Ogni volta è lo stesso ritornello: quando un media pubblica un articolo su un kebab o un locale di ristorazione modificato dopo i controlli igienici delle autorità, i lettori chiedono che venga rivelato il nome del boui-boui, per poter “evitare” . “Perché ti nascondi dov’è? Non capisco perché vogliamo proteggere queste aziende», ha detto un lettore dopo un caso a San Gallo, che ha causato il ricovero ospedaliero di cinque bambini dopo un’intossicazione alimentare e mentre il nome del kebab rimaneva segreto.
È la legge che tutela gli stabilimenti. Dieci anni fa il Parlamento discusse l’introduzione di una maggiore trasparenza. Era stata immaginata, ad esempio, la possibilità per il pubblico di ottenere, su richiesta, i rapporti ispettivi una volta effettuati. Ma gli eletti alla fine rifiutarono, con grande sgomento delle associazioni dei consumatori. “Se qualcosa non rispetta le norme va dichiarato chiaramente, è una questione di sicurezza. Poi le persone possono formarsi la propria opinione”, afferma Sara Stalder, direttrice dell’associazione tedesca per la tutela dei consumatori.

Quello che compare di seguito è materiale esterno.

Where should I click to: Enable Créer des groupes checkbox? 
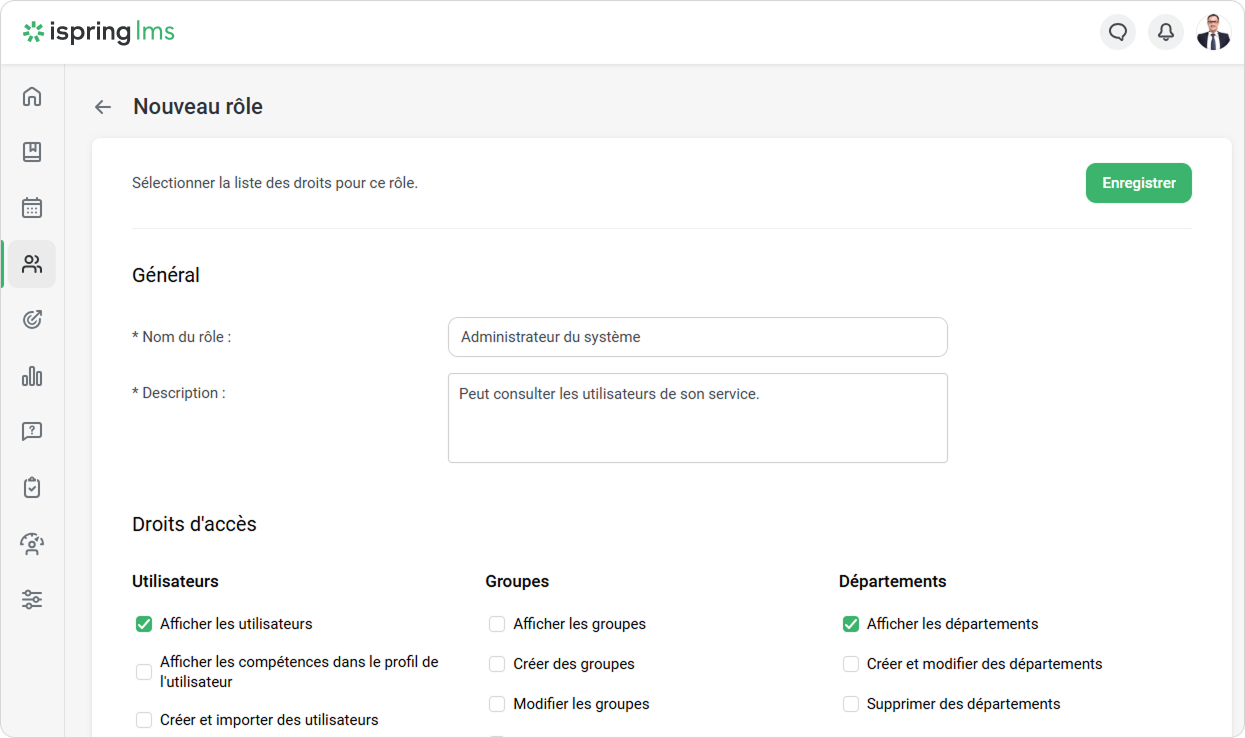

Se i nomi non vengono pubblicati è per tutelare la reputazione degli stabilimenti. Anche se un’azienda migliora i propri standard igienici o cambia proprietà, la sua reputazione, una volta danneggiata, è difficile da ricostruire, constata GastroSuisse, che si oppone alla pubblicazione da parte delle autorità dei nomi degli operatori con prestazioni scadenti.

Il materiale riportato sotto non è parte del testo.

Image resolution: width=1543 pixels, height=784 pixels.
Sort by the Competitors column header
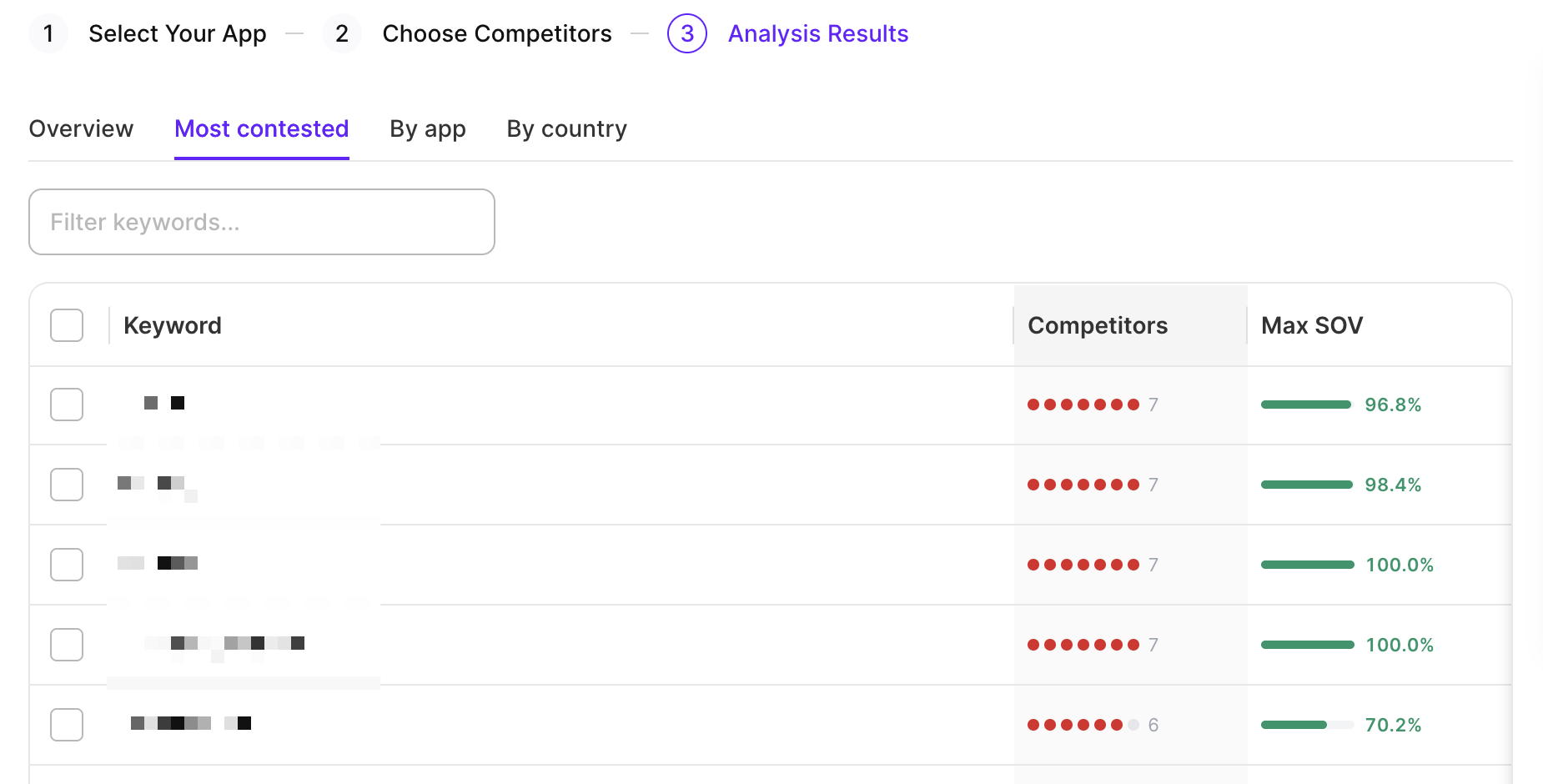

Questo è quello che è successo un anno fa. La rivista K-Tipp ha condotto le proprie analisi e ha pubblicato i risultati. Il «peggiore kebab della Svizzera», sempre a San Gallo, ha registrato un calo di presenze dal 50 al 60%, nonostante siano state adottate misure immediate per rimediare alle carenze rilevate. Anche le autorità vodesi non sono avari nell’individuare kebab un po’ dubbi. Anche qui non vengono resi noti i nomi, a volte nemmeno la località, nel caso in cui la sua menzione renda identificabile un inquilino.
La soluzione Zougoise non è così efficace
Zugo ha messo a punto un sistema mirato ad una maggiore trasparenza. Gli stabilimenti che vengono controllati e ottengono buoni risultati ricevono un certificato che possono esibire volontariamente. L’obiettivo era incoraggiare: i luoghi senza certificato potevano sembrare sospetti. Secondo il Consiglio federale questo sistema non ha tuttavia avuto un impatto significativo sulla statistica della valutazione igienica. D’altro canto ha avuto effetto l’ultima modifica legislativa di dieci anni fa, che ha rafforzato i controlli. “Dal 2011 al 2014, il numero delle strutture classificate nella categoria “molto buono” è aumentato da poco più del 50% a quasi il 70%”, ha osservato in risposta a un’inchiesta parlamentare nel 2015.